>> start Page extract

In a first aspect, a method is provided that includes the steps of (1) pre-computing a query result for each of a plurality of whole segments of data included in a database; (2) receiving a query specifying a defined range of data in the database; (3) determining if any of the whole segments are within the defined range; (4) performing the query on any partial segments of data within the defined range; and (5) determining the result of the query based on the pre-computed query results for any whole segments determined to be within the defined range and the result of the query on any partial segments within the defined range. Numerous other aspects are provided.

Description

    FIELD OF THE INVENTION
  • The present invention relates generally to computer systems, and more particularly to methods and apparatus for processing a database query.
  • BACKGROUND
  • A database frequently receives a query for information, such as a sum, average, or the like, from a range of data in a database. Conventionally, in response to such query, the database accesses every record, each of which includes one or more data entries, in the range of data to process the query. However, such a method for processing a database query results in large processing overhead.
  • Accordingly, methods and apparatus for improved processing of a database query are desired.
  • SUMMARY OF THE INVENTION
  • In a first aspect of the invention, a first method is provided. The first method includes the steps of (1) pre-computing a query result for each of a plurality of whole segments of data included in a database; (2) receiving a query specifying a defined range of data in the database; (3) determining if any of the whole segments are within the defined range; (4) performing the query on any partial segments of data within the defined range; and (5) determining the result of the query based on the pre-computed query results for any whole segments determined to be within the defined range and the result of the query on any partial segments within the defined range.
  • In a second aspect of the invention, a method of processing a database query for information is provided. The method includes the steps of (1) receiving a request to perform a query on a first portion of data in a database; (2) determining the result of the query on the first portion of the database is based on at least one pre-computed result, wherein the pre-computed result is a result of the query on a second portion of data in the database that is included in the first portion; (3) performing the query on a third portion of data in the database, wherein the third portion is a portion of the first portion other than the second portion; and (4) computing the result of the query on the first portion based on the pre-computed result and the result of the query on the third portion. Numerous other aspects are provided, as are methods, systems, apparatus and computer program products in accordance with these other aspects of the invention. Each computer program product described herein may be carried by a medium readable by a computer (e.g., a carrier wave signal, a floppy disc, a compact disc, a DVD, a hard drive, a random access memory, etc.).
  • Other features and aspects of the present invention will become more fully apparent from the following detailed description, the appended claims and the accompanying drawings.
  • BRIEF DESCRIPTION OF THE FIGURES
  • FIG. 1 is block diagram of an apparatus for processing a database query in accordance with an embodiment of the present invention.
  • FIG. 2 is a block diagram of an example of a database that may be used in an apparatus for processing a database query in accordance with an embodiment of the present invention.
  • FIG. 3 is a first exemplary method for processing a database query in accordance with an embodiment of the present invention.
  • FIG. 4 is a second exemplary method for processing a database query in accordance with an embodiment of the present invention.
  • DETAILED DESCRIPTION
  • The present invention provides methods and apparatus for efficiently processing a database query. More specifically, the present methods and apparatus avoid having to access a large portion of a range (e.g., the entire range) specified by the database query. Consequently, the present methods and apparatus provide performance gains for processing database queries compared to conventional database query processing.

>> end Page extract
>> start Dataset content

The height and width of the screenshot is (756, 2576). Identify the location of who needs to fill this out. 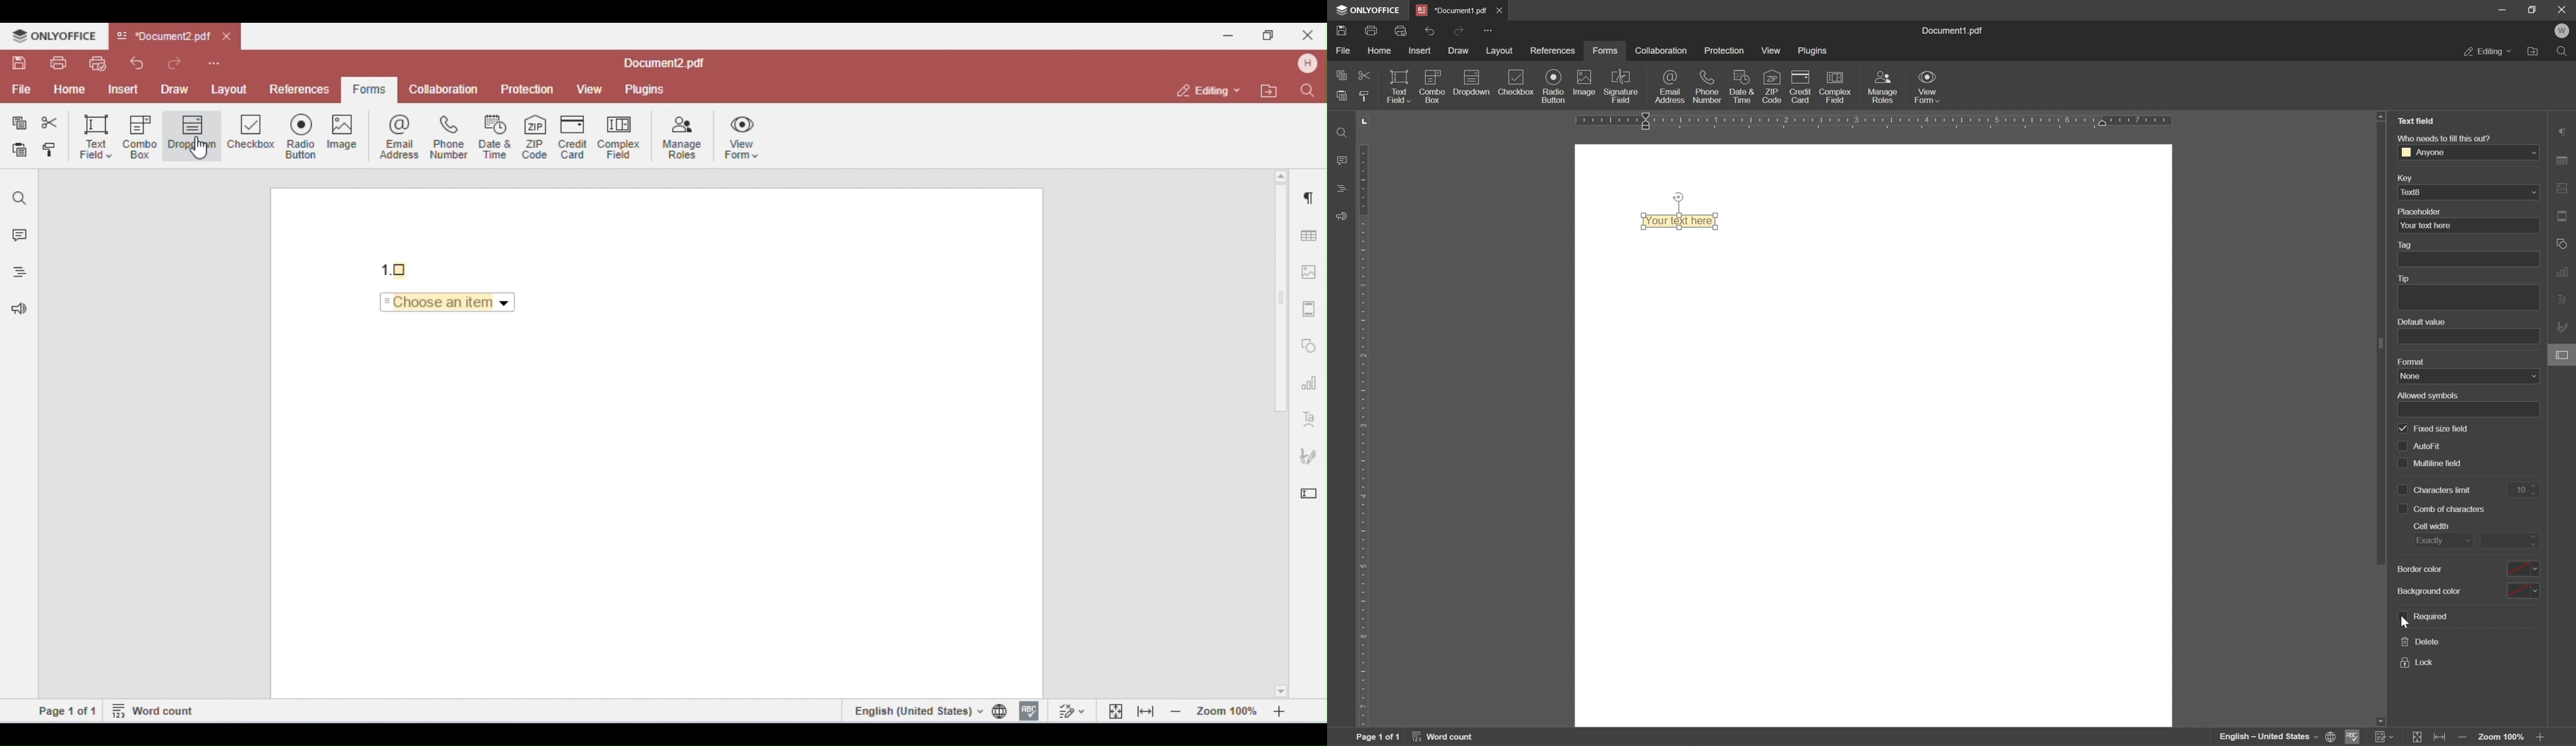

>> end Dataset content

■ **Given problem 1**
In the patent text on database query processing, translate this sentence into Spanish: "Accordingly, methods and apparatus for improved processing of a database query are desired."
■ **Given problem 2**
Summarize the patent text on database query processing in two sentences.
■ **Given problem 3**
Extend the patent text on database query processing, picking up right after its final sentence.

■ **Right answer 1**
Por consiguiente, se desean métodos y aparatos para un procesamiento mejorado de una consulta de base de datos.

■ **Right answer 2**
The patent text describes methods and apparatus that pre-compute query results for whole segments of a database, then answer a query over a defined range by combining those stored results for any whole segments within the range with the results of running the query on the partial segments within it. Conventional processing accesses every record in the range and carries large overhead, whereas this approach avoids accessing much of the range and so gains performance.

■ **Right answer 3**
  • FIG. 1 is block diagram of an apparatus for processing a database query in accordance with an embodiment of the present invention. With reference to FIG. 1, the apparatus 100 for processing a database query includes a memory 102 for storing data coupled to a processor 104. The processor 104 is coupled to a storage device 106, such as a disk drive or the like, which includes a database 108. Details of the database 108 are described below with reference to FIG. 2. The processor 104 is adapted to execute code, which is adapted to efficiently query the database 108. More specifically, the processor 104 is adapted to execute code adapted to perform a first and/or second exemplary method in accordance with an embodiment of the present invention. Details of the first and second exemplary methods are described below with reference to FIGS. 3 and 4, respectively. Additionally, the apparatus 100 may include a communication (e.g., com) port 110 for communicating with other apparatus.
  • FIG. 2 is a block diagram of an example of a database that may be used in an apparatus for processing a database query in accordance with an embodiment of the present invention. With reference to FIG. 2, the database 108 may store data relevant to, for example, a specific customer or application. Such data may be organized in a manner specified by a user, such as a database administrator. For example, the database 108 may include a first column 202 of data representing dates. More specifically, the first column 202 includes a data entry (e.g., in a row corresponding to the column) for each quarter from the first quarter of year 2000 to the third quarter of year 2004. The database 108 includes a second column 204 of data representing revenue. For example, the second column 204 of data includes a data entry, corresponding to each quarter in the first column 202, representing revenue.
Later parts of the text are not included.